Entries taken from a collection
-.-.-
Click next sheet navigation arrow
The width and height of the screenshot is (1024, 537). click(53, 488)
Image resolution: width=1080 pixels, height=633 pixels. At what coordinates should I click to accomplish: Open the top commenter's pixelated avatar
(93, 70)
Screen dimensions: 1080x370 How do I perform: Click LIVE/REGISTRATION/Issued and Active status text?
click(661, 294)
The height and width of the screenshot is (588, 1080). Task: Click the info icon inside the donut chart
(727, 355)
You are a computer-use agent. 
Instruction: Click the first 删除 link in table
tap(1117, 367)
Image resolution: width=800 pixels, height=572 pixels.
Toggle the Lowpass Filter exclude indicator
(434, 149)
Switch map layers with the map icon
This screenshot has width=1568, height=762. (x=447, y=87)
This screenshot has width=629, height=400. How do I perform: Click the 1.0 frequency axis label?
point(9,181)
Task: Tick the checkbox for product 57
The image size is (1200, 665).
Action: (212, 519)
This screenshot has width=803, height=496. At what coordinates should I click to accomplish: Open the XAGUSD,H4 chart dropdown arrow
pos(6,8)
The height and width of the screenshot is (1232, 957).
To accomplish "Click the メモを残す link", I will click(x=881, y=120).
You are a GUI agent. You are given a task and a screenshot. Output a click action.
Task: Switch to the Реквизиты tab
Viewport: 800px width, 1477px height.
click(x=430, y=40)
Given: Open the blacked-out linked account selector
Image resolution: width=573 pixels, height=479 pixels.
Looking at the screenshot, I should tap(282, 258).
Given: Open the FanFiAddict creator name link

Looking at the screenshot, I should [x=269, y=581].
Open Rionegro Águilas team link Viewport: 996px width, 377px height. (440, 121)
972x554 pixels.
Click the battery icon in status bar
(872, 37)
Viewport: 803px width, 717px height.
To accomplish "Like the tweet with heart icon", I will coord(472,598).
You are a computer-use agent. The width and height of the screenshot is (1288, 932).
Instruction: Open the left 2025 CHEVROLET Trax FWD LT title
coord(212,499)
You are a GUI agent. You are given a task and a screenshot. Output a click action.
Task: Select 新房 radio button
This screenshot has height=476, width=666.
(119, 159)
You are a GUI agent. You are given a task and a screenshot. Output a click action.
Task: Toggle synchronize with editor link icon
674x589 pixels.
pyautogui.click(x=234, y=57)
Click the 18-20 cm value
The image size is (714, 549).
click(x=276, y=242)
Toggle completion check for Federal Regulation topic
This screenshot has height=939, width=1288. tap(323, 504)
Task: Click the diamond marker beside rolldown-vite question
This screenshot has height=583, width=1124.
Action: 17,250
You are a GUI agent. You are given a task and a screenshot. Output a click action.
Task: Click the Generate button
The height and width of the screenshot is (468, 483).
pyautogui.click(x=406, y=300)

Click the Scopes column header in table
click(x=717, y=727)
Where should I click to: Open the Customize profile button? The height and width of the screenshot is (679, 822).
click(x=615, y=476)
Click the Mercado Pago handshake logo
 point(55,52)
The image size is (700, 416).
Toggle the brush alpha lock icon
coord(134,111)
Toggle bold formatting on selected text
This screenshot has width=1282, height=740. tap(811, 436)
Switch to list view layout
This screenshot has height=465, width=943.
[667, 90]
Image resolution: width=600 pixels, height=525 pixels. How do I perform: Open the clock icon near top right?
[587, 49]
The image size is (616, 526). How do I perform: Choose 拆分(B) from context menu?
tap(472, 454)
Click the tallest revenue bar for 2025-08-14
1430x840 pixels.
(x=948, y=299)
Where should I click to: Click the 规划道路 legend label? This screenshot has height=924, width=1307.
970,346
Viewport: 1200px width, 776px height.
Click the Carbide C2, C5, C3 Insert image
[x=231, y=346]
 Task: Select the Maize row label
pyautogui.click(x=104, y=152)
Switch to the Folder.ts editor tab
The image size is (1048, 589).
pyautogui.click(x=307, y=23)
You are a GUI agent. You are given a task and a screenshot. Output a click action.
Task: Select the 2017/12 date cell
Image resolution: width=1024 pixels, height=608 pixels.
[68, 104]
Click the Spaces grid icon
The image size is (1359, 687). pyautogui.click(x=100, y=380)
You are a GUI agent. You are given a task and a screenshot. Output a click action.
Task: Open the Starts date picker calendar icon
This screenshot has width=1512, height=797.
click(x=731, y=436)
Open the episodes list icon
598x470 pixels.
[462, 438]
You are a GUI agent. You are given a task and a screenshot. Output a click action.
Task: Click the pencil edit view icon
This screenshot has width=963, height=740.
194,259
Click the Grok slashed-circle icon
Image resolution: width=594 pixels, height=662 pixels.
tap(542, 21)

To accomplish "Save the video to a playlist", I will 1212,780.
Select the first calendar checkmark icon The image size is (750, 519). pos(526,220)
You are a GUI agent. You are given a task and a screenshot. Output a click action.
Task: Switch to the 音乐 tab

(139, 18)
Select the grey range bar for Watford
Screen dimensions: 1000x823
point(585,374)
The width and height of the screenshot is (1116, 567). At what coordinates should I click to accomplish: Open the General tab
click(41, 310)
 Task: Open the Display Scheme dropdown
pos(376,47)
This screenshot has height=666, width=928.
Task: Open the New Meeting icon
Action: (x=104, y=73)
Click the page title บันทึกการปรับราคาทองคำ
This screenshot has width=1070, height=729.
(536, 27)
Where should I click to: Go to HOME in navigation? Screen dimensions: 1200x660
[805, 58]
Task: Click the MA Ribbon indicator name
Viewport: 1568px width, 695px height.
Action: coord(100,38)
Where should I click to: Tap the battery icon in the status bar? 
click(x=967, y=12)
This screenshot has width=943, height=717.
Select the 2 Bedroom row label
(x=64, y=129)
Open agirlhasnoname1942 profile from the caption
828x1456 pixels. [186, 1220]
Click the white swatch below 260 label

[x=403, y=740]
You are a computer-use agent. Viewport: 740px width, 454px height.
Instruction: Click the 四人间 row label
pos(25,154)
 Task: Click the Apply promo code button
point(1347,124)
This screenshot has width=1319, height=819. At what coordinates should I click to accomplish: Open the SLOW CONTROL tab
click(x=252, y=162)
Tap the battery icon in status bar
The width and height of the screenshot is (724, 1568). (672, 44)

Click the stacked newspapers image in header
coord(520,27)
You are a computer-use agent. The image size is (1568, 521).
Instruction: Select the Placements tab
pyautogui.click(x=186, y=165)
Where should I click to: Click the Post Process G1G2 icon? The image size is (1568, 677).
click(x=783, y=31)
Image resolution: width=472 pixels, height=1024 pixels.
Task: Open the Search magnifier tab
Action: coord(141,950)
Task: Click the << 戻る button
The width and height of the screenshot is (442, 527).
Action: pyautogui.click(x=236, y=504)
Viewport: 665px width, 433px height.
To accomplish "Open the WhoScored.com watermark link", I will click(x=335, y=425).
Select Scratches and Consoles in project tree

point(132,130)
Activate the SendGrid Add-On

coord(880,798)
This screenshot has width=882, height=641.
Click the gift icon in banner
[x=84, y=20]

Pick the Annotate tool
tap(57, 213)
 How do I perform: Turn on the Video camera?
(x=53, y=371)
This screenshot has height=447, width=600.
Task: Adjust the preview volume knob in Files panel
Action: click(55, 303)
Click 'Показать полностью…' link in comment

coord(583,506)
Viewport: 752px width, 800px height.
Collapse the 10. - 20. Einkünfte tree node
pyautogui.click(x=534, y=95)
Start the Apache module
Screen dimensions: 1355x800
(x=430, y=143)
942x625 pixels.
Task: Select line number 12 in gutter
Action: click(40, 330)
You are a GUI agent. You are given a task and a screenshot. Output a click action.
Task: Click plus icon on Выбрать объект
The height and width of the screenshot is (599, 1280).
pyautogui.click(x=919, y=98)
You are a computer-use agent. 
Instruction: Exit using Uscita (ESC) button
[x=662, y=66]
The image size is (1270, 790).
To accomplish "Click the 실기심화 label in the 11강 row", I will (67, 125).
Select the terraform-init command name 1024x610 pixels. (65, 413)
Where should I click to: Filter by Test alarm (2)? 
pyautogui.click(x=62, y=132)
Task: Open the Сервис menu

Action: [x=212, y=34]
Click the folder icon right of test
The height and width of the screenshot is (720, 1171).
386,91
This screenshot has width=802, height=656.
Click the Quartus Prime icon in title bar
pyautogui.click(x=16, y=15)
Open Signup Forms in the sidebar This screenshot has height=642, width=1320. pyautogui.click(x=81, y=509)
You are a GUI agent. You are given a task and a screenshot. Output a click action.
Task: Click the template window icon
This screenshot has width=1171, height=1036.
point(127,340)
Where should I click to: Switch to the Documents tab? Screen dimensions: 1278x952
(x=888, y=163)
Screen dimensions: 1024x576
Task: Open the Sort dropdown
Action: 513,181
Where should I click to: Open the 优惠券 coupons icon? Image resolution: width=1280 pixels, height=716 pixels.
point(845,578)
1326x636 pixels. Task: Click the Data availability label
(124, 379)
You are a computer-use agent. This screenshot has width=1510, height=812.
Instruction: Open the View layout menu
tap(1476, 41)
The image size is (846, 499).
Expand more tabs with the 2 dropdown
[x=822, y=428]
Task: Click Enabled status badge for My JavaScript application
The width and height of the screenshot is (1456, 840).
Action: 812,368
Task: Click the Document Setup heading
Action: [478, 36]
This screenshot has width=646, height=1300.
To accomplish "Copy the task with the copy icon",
-.-.-
Description of the task
Starting with the line that contains "Click the folder icon right of test", print every line through the end of the entries above exactly as written, both boundary lines included, and nothing else.

Result
Click the folder icon right of test
The height and width of the screenshot is (720, 1171).
386,91
This screenshot has width=802, height=656.
Click the Quartus Prime icon in title bar
pyautogui.click(x=16, y=15)
Open Signup Forms in the sidebar This screenshot has height=642, width=1320. pyautogui.click(x=81, y=509)
You are a GUI agent. You are given a task and a screenshot. Output a click action.
Task: Click the template window icon
This screenshot has width=1171, height=1036.
point(127,340)
Where should I click to: Switch to the Documents tab? Screen dimensions: 1278x952
(x=888, y=163)
Screen dimensions: 1024x576
Task: Open the Sort dropdown
Action: 513,181
Where should I click to: Open the 优惠券 coupons icon? Image resolution: width=1280 pixels, height=716 pixels.
point(845,578)
1326x636 pixels. Task: Click the Data availability label
(124, 379)
You are a computer-use agent. This screenshot has width=1510, height=812.
Instruction: Open the View layout menu
tap(1476, 41)
The image size is (846, 499).
Expand more tabs with the 2 dropdown
[x=822, y=428]
Task: Click Enabled status badge for My JavaScript application
The width and height of the screenshot is (1456, 840).
Action: 812,368
Task: Click the Document Setup heading
Action: [478, 36]
This screenshot has width=646, height=1300.
To accomplish "Copy the task with the copy icon",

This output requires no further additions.